6 Nisan Pazartesi Tarifa-Cebeli Tarık-Marbella
Artık seyahatimizin son gününe gelmiştik. Kahvaltıdan sonra bavullarımızı toplayarak otelden ayrıldık. Bu kez organizatörlerimiz yer değişmiş ve Mehmet Sılay bizim otobüsteydi. Kendisinden güzel türküler, fıkralar dinledik. Hatta Türkçe söz yazılmış orjinali burayla ilgili arapça ve türkçe karışık bir şarkıda dinledik.

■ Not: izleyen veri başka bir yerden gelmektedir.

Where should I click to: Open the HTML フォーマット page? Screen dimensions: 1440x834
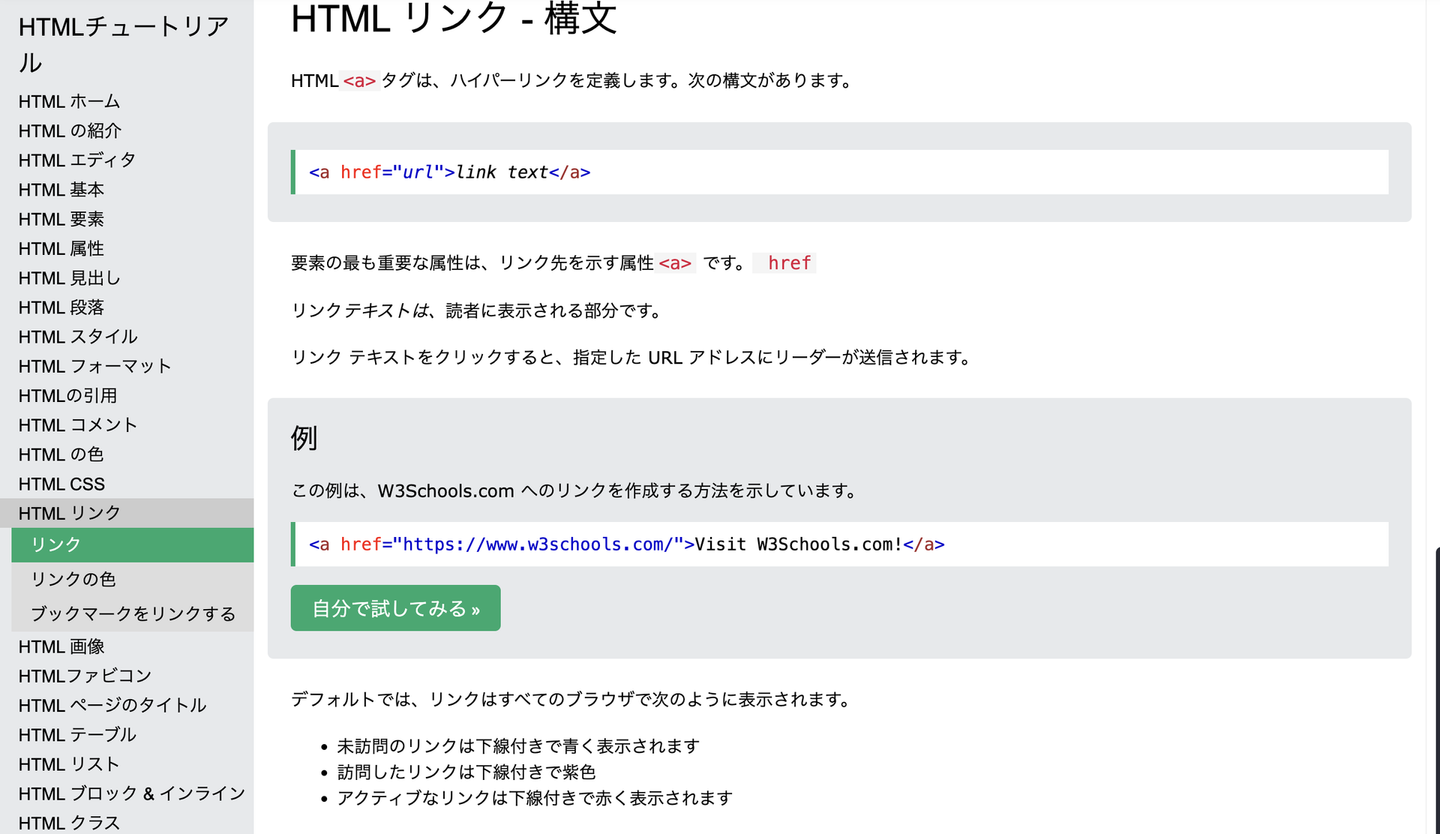tap(95, 366)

Tahminen bir saatlik bir yolculuktan sonra Tarifa ya geldik.
Limanın kıyısında otobüsten inip yarım saatlik kısa bir şehir turu yaptık. İspanya ya daha Tarık bin Ziyad dan 1 yıl önce 500 kişilik keşif grubuyla çıkarma yapan TARİF BİN MALİK in adından dolayı Tarifa dendiğini öğrendik bu şehre.Kalesinde ve daracık sokaklarında dolaştık.Bir kafede kahve içtik.

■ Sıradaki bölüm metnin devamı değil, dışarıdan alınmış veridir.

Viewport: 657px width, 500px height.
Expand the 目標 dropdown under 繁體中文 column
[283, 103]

Geriye dönüşte bu kez Cebeli Tarık a uğradık. Tarık bin ZİYAD ın gemileri yaktığı sahilde,tarık kayasının önünde fotoğraflar çektik.Şiddetli rüzgarın azizliğinden fazla vakit geçiremedik.
Bu kahramanların aziz ruhlarına fatihalar gönderdik. Burada bir şey daha öğrendik.İngilizlere ait,sadece İngiliz vizesiyle girilebilen,boğazı kontrol eden Tarık kayasının yanında bir şehrin varlığı hepimizi şaşırttı.Yol üzerinde giriş yapabilmek için sıra bekleyen uzun araç kuyruğunun yanından geçtik.İngiliz hala İngilizliğini sürdürüyor demek diye düşündük.

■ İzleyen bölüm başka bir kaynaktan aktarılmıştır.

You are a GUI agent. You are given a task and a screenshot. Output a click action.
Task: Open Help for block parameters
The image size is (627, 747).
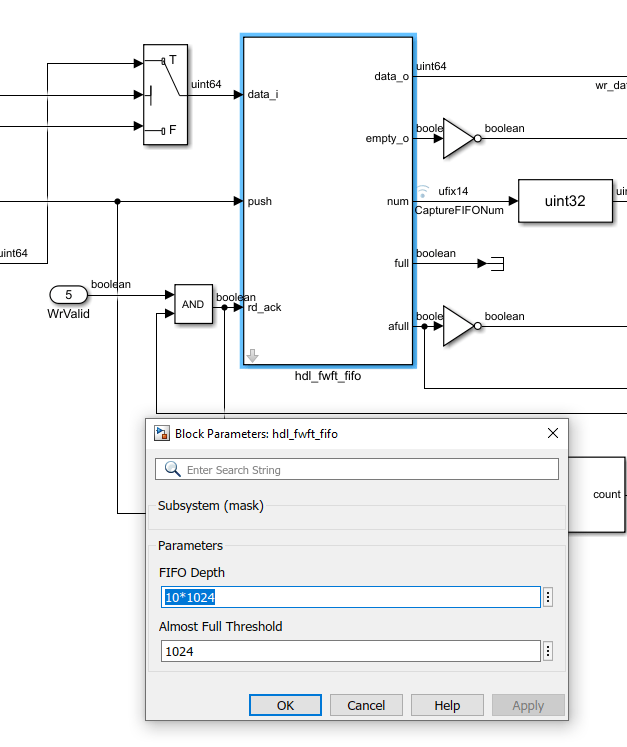(x=447, y=705)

Marbella ya gelmeden ikindi namazları için Kral Fahd ın yazlığının yanına yaptırdığı Camii yegeliyoruz.Daha önce de bahsetmiştik Malaga ve özellikle Marbella İspanyanın,avrupanın hatta Doğunun daha doğrusu dünyanın bütün zenginlerinin villalarının bulunduğu bir tatil beldesi.
İşte Suud kralı da buraya bir yazlık yaptırmış,yanınada çok büyük olmasa da herkese açık bir camii yaptırmayı başarmış.Başarmış diyorum bunun iznini almak için epey para ve emek harcadığını düşünüyoruz.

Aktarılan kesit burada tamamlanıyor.